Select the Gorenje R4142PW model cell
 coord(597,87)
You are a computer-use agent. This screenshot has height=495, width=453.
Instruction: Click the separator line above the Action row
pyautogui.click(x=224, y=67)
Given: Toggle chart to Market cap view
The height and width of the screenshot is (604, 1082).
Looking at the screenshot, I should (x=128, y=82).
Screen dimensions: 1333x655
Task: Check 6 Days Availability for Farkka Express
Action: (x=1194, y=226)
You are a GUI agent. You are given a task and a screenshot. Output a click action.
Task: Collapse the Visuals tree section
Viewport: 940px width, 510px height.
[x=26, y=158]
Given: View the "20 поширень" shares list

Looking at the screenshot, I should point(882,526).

※ ※ ※

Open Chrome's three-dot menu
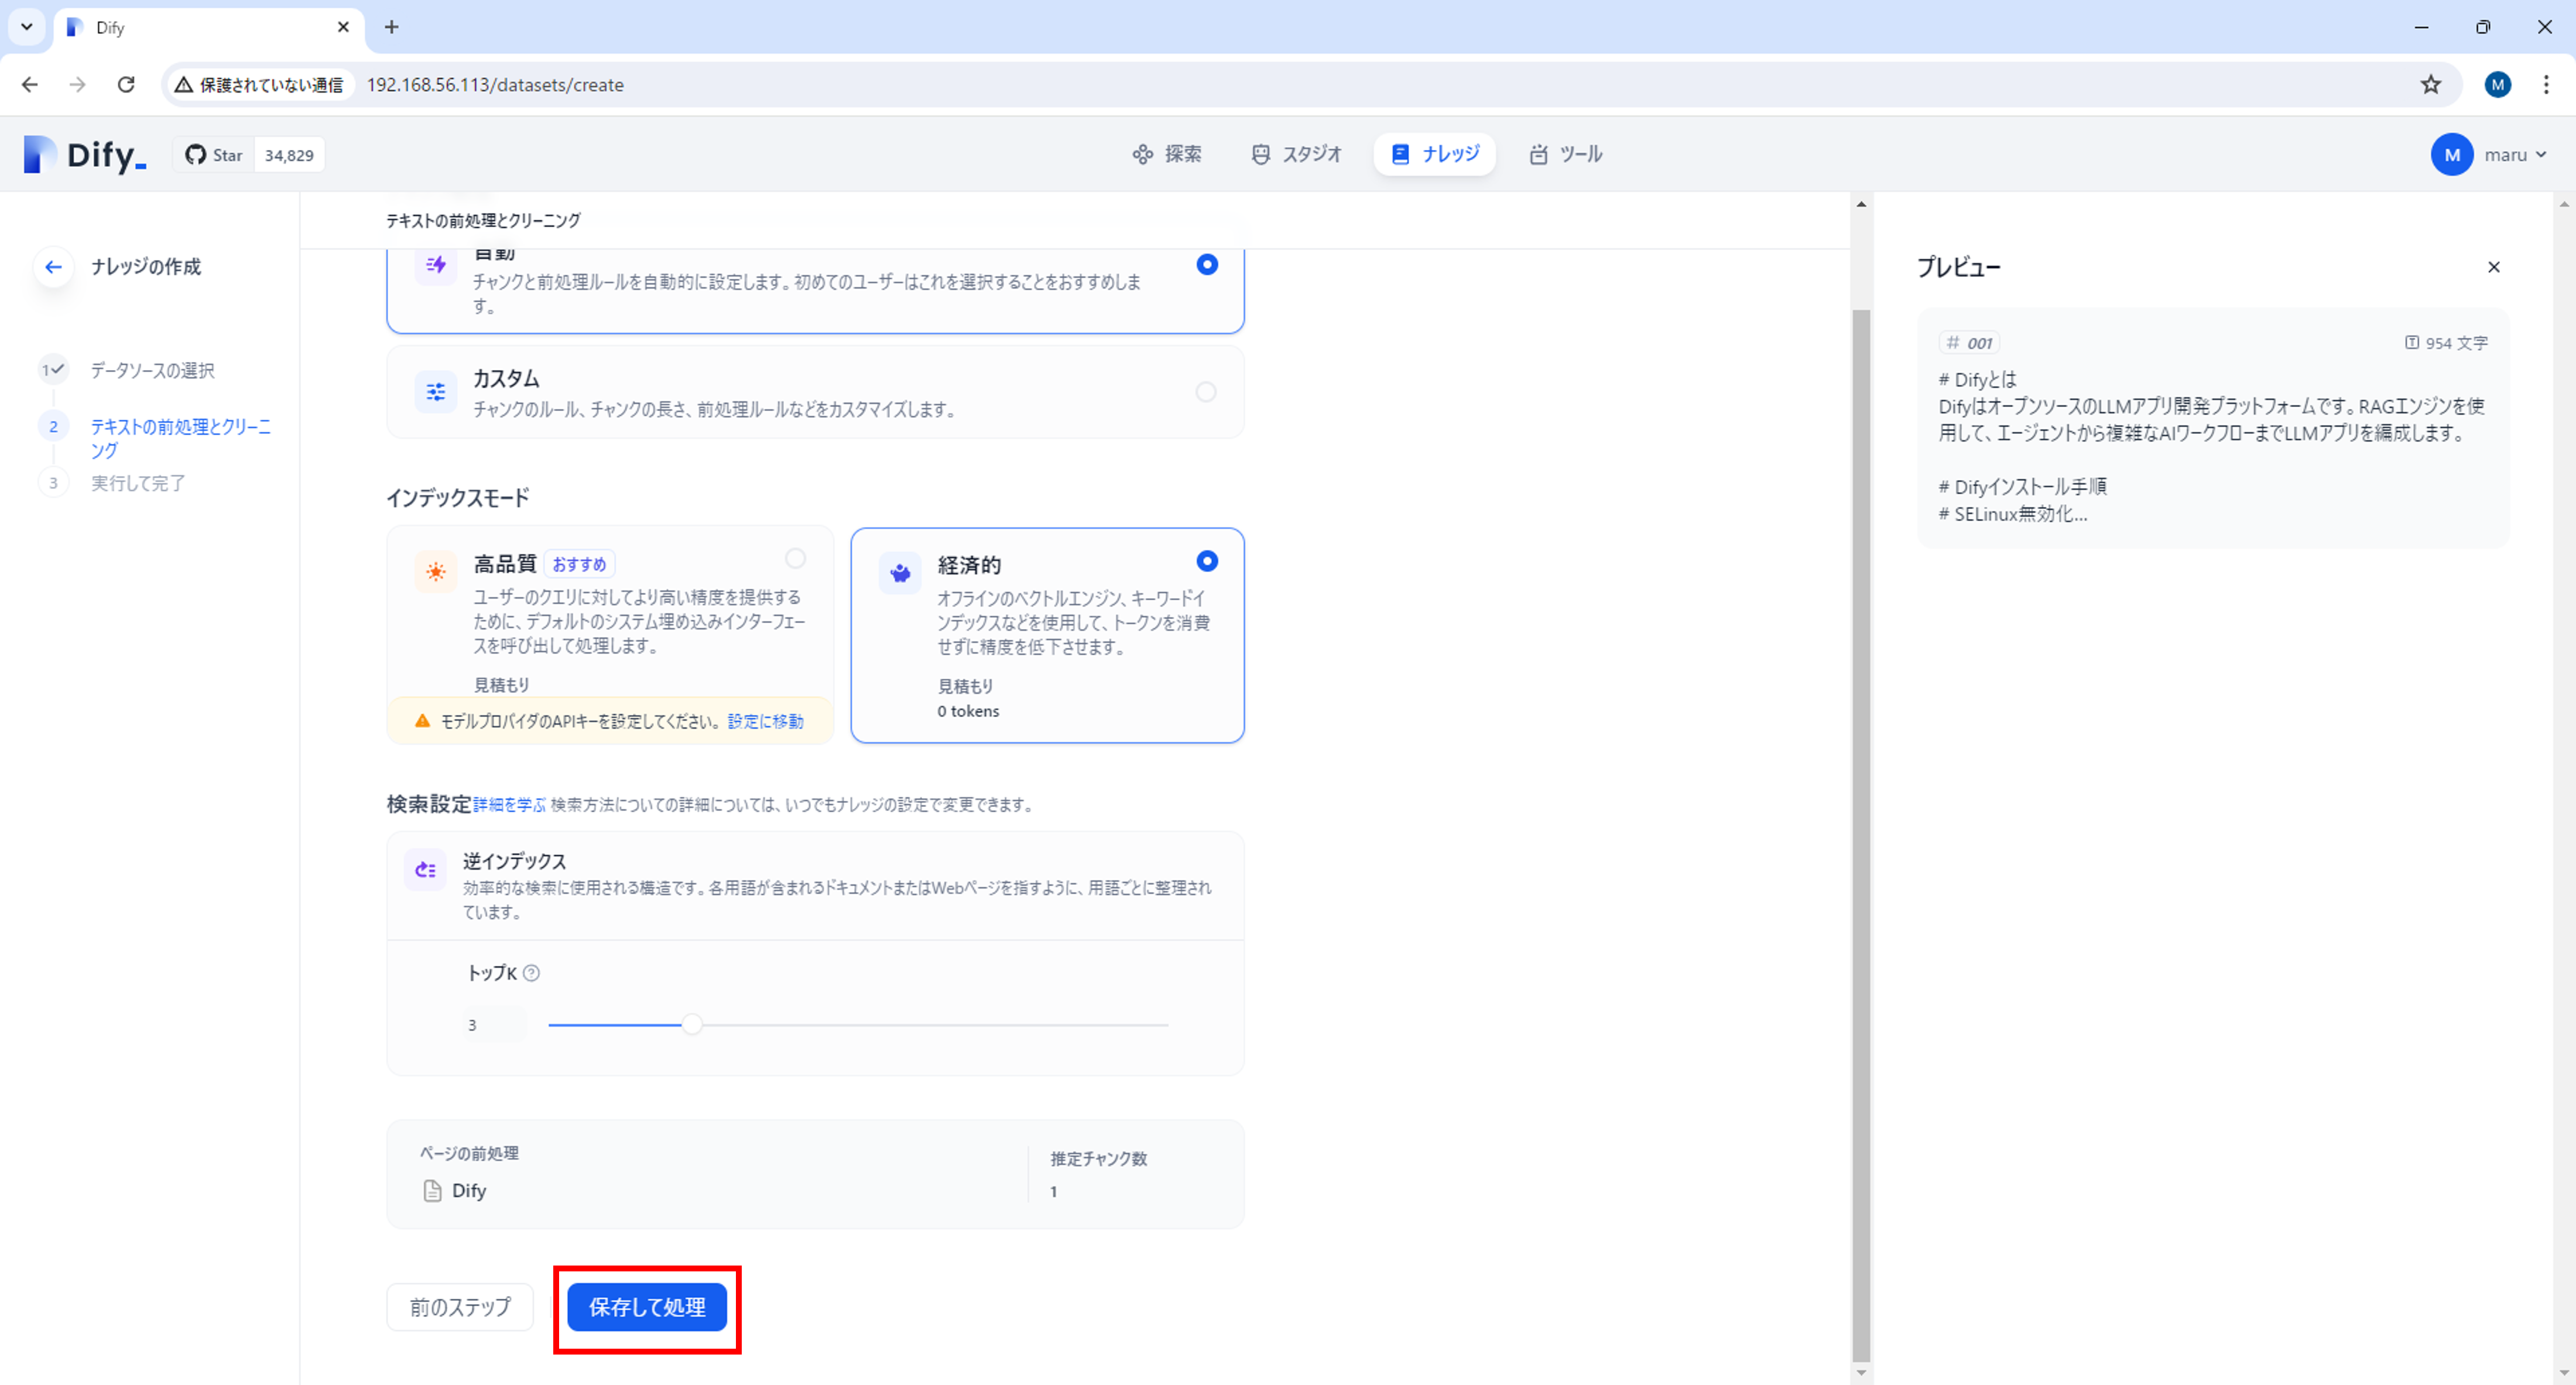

※ ※ ※

_WRITTEN INSTRUCTION_: Arrange the lines starting with the line with "You are a computer-use" and going on through the line with "Looking at the screenshot, I should point(882,526)." as a Markdown table with the columns Row and Line, one row per line and blank lines omitted.

_SOLUTION_:
| Row | Line |
|---|---|
| 1 | You are a computer-use agent. This screenshot has height=495, width=453. |
| 2 | Instruction: Click the separator line above the Action row |
| 3 | pyautogui.click(x=224, y=67) |
| 4 | Given: Toggle chart to Market cap view |
| 5 | The height and width of the screenshot is (604, 1082). |
| 6 | Looking at the screenshot, I should (x=128, y=82). |
| 7 | Screen dimensions: 1333x655 |
| 8 | Task: Check 6 Days Availability for Farkka Express |
| 9 | Action: (x=1194, y=226) |
| 10 | You are a GUI agent. You are given a task and a screenshot. Output a click action. |
| 11 | Task: Collapse the Visuals tree section |
| 12 | Viewport: 940px width, 510px height. |
| 13 | [x=26, y=158] |
| 14 | Given: View the "20 поширень" shares list |
| 15 | Looking at the screenshot, I should point(882,526). |